Supplied passage
The length of each presentation is 15 minutes, with an additional 5 minutes reserved for discussion.

  • 14:00-14.20 : Ida-Maria Savila: Lifting samples of deep stabilization and strength comparison of the results with the results of quality control
  • 14:20-14.40 : Otto Kaukoranta : Vähähiilinen syvästabilointi ja hankintamenettelyt (Thesis in Finnish) 
  • 14.40-15.00: Cassandra af Hällström: Optimization of an iterative tunnel design through the application of dynamic and parametric modelling

Prof. Wojciech Solowski, Director of the Master's Programme in Geoengineering

Theses presented

Lifting samples of deep stabilization and strength comparison of the results with the results of quality control

Author: Ida-Maria Savila
Supervisor:  Leena Korkiala-Tanttu
Advisor(s): 
Funding: 

Abstract:
 

Vähähiilinen pilaristabilointi ja hankintamenettelyt (Thesis in Finnish)

Author: Otto Kaukoranta
Supervisor: Leena Korkiala-Tanttu
Advisor(s): Juha Forsman, Liisa Taskila
Funding: 

Abstract:
Deep stabilization volumes have increased greatly in Finland since the introduction of the method. Reducing emissions from deep stabilization is a significant part of reducing carbon dioxide emissions from foundation construction. Emissions can be reduced, for example, by favoring low-carbon binder recipes. The use of these can be promoted with the low-carbon classifications of deep stabilization developed in the UUMA4 program. The goal of this work is to promote the introduction of low-carbon classifications in the procurement of deep stabilization.

This work presents the combining of deep stabilization low-carbon classifications with various procurement models, as well as example reviews of the use of low-carbon classifications. As part of the work, stabilization pillars were raised in the trial stabilization area of Helsinki Malminkenttä to examine the condition of their upper ends.

The studies carried out in the field included, among other things, pillar drilling, raising the upper sections of the pillars, determining the variation of the binder distribution in the cross section of the pillars (pH, NITON, penetrometer) and the diffusion of the binder around the pillar. The city of Helsinki, Stara and Ramboll were mainly responsible for the field studies. Samples were taken from the raised pillars and the clay surrounding them for laboratory studies. The studies included, among other things, compression tests and water content measurements. Aalto University and Ramboll were mainly responsible for the laboratory studies. Reporting other than penetrometer results is not included in this work.

Required tasks
a – In the thesis presentation schedule, where were stabilization pillars raised to examine the condition of their upper ends?
b – Extend the thesis presentation schedule, starting after its final sentence.

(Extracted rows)
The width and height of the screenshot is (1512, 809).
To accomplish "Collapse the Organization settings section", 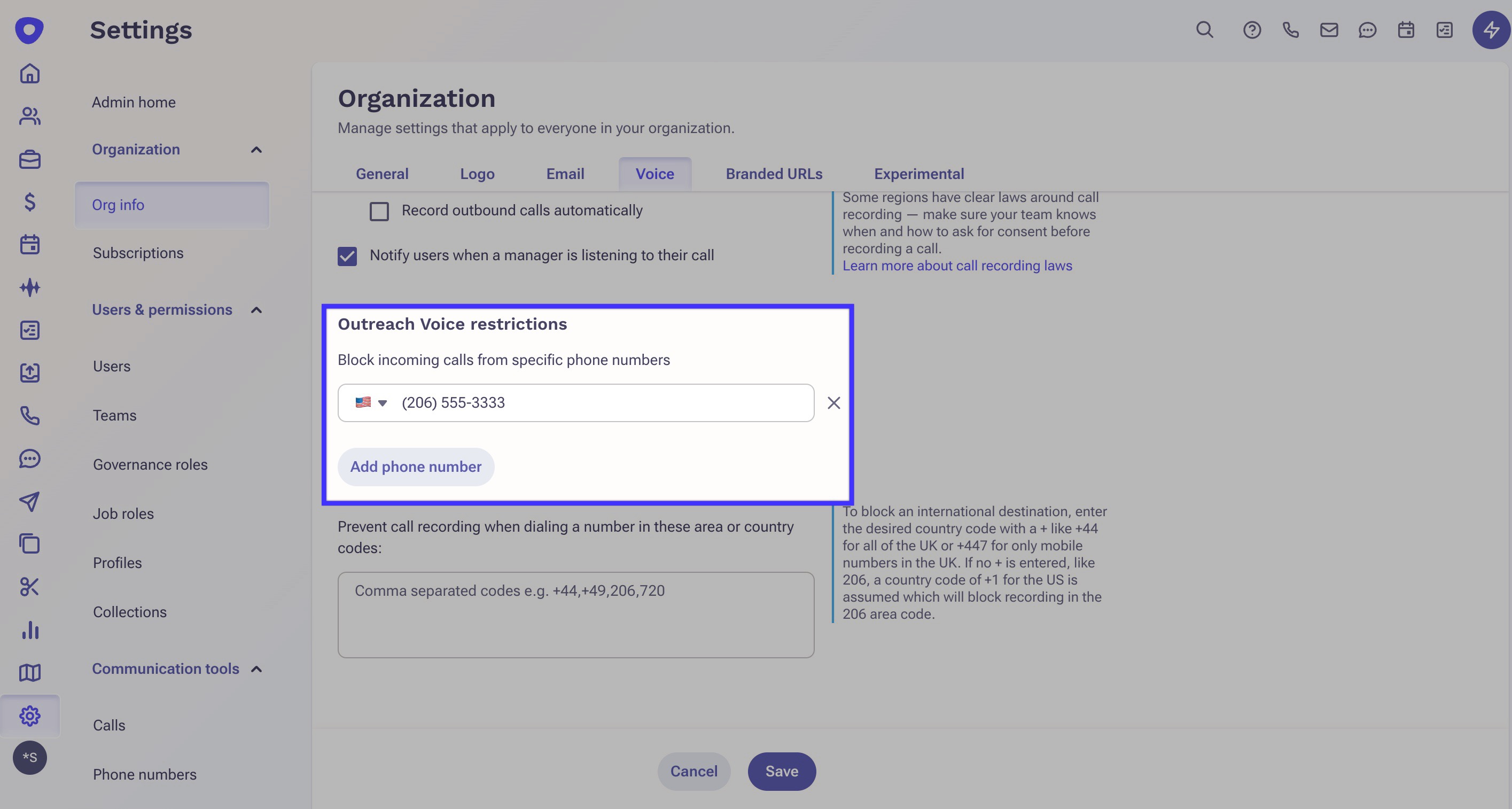I will [x=256, y=150].
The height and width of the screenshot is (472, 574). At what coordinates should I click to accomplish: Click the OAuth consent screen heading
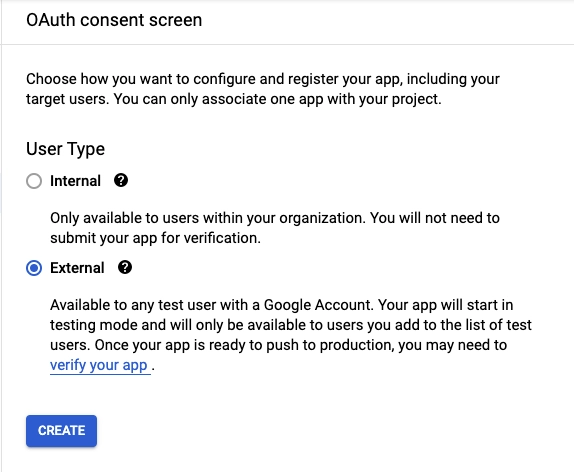(x=114, y=20)
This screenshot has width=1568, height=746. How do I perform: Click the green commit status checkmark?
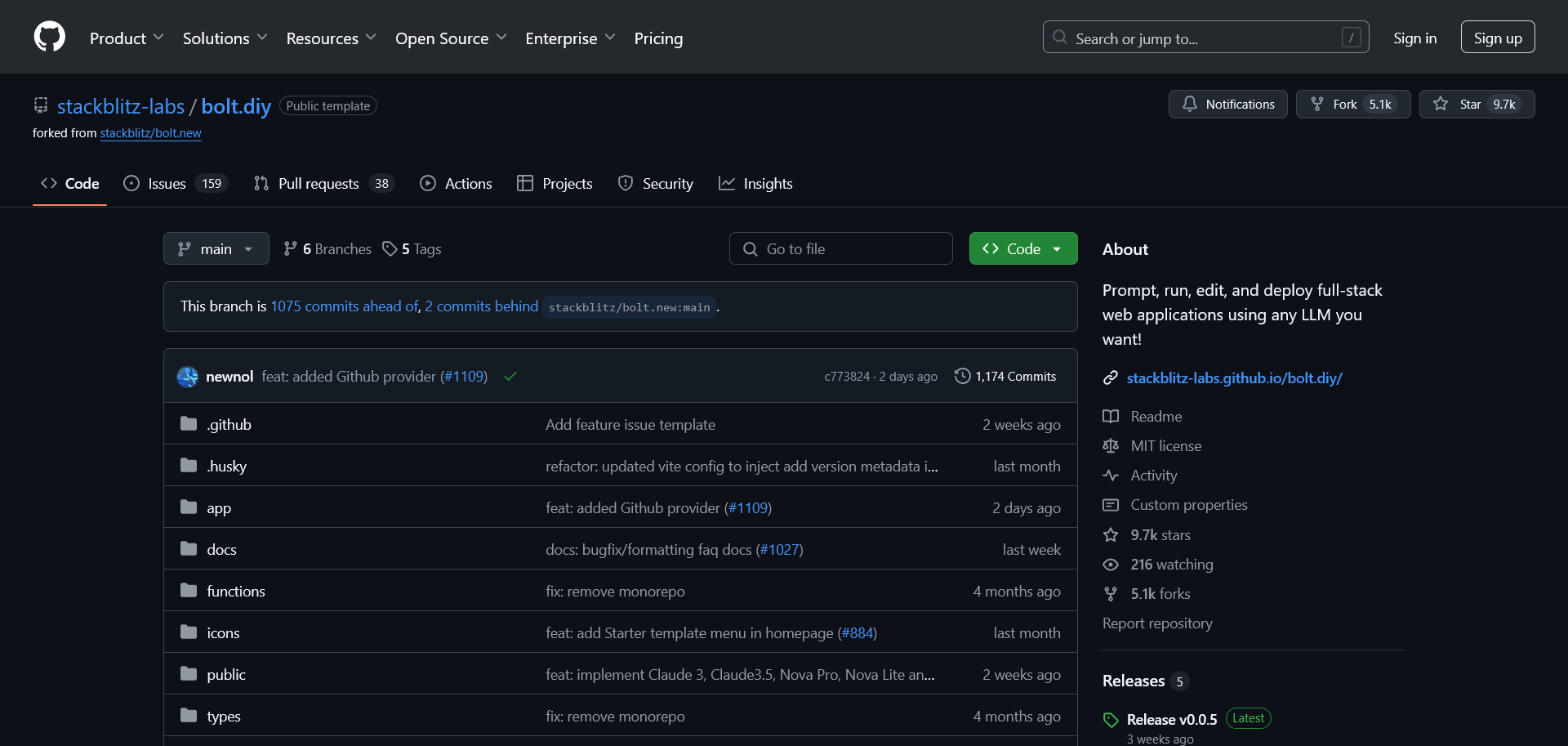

Answers to the exercise
a – In the trial stabilization area of Helsinki Malminkenttä.

b –
Based on the quality control drillings, strength-emission figures were formed for the binders at 3 and 12 months of age. Based on the figures, it was found that strength per emissions produced similar results despite the different emission coefficients of the binders. This can be explained by the higher strengths achieved with higher emission coefficient binders.

Based on the results of quality control drilling and stabilization tests, two example reviews were made of the use of the low-carbon classification of deep stabilization binders (SSV) and the low-carbon classification of deep stabilization pillars (SPV). For the inspections, the amounts of binder were optimized to achieve the target strength. Based on the reviews, it was found that the total emissions of deep stabilization can be significantly affected by determining the appropriate SSV and/or SPV category. With the optimized amounts of binders, the emission reduction between binders of the highest and lowest SSV class was approximately 70%.

Optimization of an iterative tunnel design through the application of dynamic and parametric modelling.

Author: Cassandra af Hällström
Supervisor: professor Mikael Rinne
Advisor(s): M.Sc. Jarmo Roinisto
Funding: Rockplan

Abstract: 

Building Information Modelling, or BIM, is a model-based construction process that is extensively utilized by many civil engineering disciplines, while its adoption in rock engineering design is less established. Widened BIM practice has led to increased supply of BIM supplementing techniques such as parametric and dynamic modelling. This study examines how parametric and dynamic BIM tools can be developed and applied in hard rock tunnel modelling, when an underground air energy storage is used as a case study. The study is realised with modelling software Civil 3D and its featured interfaces Subassembly Composer and Dynamo, as well as Rhino 7 and its graphical algorithm editor Grasshopper. Final modelling tools comprise of a dynamic tunnel baseline layout with parametrically adjustable access tunnel profiles and air storage cavern geometries. Also, an initial data material model with rock quality and water permeability drill core data is developed, as well as a parametric tunnel reinforcement design tool with complementary quantity calculations. All target tool types could be developed that functioned in accordance with desired tool performance. A successful modelling process could be achieved, and the tunnel design was optimised in terms of minimal use of reinforcement, excavation volumes, and consequently also cost and environmental influence. Software comparison and tool evaluation showed that Civil 3D was found most promising for tunnel layout design, whereas initial data material visualisation and reinforcement modelling was more beneficial to carry out in Rhino. However, results from Civil 3D plug-in Dynamo testing were insufficient and may have affected the final conclusions. Tool development was considered strenuous, but the tools showed high value in design due to their convenient and quick modification features, and potential for future application and redevelopment. Parametric features were considered prolific for modelling large-scale and repetitive patterns, which are characteristic features for tunnels. Also, involved stakeholders were presumed to comprehend design change consequences and solutions better with parametric BIM visualisation. Parametric and dynamic modelling may be implemented in all design stages where BIM is approved for use but was found most applicable in the feasibility study stage.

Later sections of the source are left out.